====== Available records ======

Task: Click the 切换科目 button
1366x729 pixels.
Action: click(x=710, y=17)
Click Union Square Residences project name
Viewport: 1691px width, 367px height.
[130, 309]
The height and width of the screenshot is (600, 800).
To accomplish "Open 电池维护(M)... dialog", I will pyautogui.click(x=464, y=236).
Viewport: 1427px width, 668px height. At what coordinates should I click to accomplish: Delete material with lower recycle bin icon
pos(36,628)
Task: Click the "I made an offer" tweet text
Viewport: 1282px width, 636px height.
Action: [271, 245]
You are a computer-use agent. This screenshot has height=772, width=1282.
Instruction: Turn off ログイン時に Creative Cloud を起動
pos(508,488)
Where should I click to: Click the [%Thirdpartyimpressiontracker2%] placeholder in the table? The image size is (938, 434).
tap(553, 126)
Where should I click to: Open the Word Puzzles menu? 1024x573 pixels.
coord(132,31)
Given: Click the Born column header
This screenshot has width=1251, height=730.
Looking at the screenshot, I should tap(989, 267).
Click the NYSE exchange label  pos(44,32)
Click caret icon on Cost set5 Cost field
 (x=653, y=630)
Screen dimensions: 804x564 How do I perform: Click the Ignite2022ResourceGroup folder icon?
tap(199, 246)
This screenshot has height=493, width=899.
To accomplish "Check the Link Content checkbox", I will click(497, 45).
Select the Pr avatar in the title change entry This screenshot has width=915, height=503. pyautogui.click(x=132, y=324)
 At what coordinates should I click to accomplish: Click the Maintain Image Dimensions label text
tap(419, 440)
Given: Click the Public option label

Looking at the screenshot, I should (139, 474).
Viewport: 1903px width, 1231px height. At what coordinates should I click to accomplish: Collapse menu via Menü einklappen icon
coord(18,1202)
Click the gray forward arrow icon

======

### Task:
In the entries above, find the line holding "Viewport: 1282px width, 636px height." and the line holding "Select the Pr"; print both of them and every line between, exactly, and nothing else.

### Exercise result:
Viewport: 1282px width, 636px height.
Action: [271, 245]
You are a computer-use agent. This screenshot has height=772, width=1282.
Instruction: Turn off ログイン時に Creative Cloud を起動
pos(508,488)
Where should I click to: Click the [%Thirdpartyimpressiontracker2%] placeholder in the table? The image size is (938, 434).
tap(553, 126)
Where should I click to: Open the Word Puzzles menu? 1024x573 pixels.
coord(132,31)
Given: Click the Born column header
This screenshot has width=1251, height=730.
Looking at the screenshot, I should tap(989, 267).
Click the NYSE exchange label  pos(44,32)
Click caret icon on Cost set5 Cost field
 (x=653, y=630)
Screen dimensions: 804x564 How do I perform: Click the Ignite2022ResourceGroup folder icon?
tap(199, 246)
This screenshot has height=493, width=899.
To accomplish "Check the Link Content checkbox", I will click(497, 45).
Select the Pr avatar in the title change entry This screenshot has width=915, height=503. pyautogui.click(x=132, y=324)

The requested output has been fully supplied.